Collected data
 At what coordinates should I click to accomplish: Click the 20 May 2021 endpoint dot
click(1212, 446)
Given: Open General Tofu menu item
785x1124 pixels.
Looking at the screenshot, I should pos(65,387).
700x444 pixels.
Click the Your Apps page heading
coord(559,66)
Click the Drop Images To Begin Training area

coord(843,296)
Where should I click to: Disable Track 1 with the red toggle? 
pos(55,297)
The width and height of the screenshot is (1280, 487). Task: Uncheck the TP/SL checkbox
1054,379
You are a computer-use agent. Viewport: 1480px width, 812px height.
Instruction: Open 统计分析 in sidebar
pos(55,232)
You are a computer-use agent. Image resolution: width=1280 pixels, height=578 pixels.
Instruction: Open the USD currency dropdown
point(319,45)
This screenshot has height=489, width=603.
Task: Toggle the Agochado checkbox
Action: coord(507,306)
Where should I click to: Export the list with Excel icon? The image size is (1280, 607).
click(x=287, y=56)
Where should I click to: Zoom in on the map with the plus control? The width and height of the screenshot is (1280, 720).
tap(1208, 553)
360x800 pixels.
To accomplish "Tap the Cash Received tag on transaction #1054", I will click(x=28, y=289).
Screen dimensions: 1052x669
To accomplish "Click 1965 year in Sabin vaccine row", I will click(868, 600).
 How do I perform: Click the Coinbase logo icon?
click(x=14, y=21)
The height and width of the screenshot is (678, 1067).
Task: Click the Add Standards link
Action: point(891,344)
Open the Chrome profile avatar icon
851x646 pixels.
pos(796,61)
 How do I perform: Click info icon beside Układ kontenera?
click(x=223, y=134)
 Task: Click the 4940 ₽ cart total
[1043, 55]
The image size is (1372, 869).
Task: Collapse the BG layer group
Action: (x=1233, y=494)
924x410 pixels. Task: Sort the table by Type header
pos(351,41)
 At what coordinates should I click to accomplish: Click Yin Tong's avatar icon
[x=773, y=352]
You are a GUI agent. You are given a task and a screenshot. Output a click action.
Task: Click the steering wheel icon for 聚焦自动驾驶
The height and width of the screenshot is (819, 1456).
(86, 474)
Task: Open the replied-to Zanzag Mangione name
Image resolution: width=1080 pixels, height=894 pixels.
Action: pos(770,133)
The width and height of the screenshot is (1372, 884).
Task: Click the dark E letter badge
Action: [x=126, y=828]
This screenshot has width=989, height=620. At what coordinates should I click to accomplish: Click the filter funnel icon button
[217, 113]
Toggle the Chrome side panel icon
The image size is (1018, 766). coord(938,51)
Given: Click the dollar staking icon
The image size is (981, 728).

**Exercise:**
Report every line of the entries that carries the word "agent".

**Answer box:**
You are a computer-use agent. Viewport: 1480px width, 812px height.
You are a computer-use agent. Image resolution: width=1280 pixels, height=578 pixels.
You are a GUI agent. You are given a task and a screenshot. Output a click action.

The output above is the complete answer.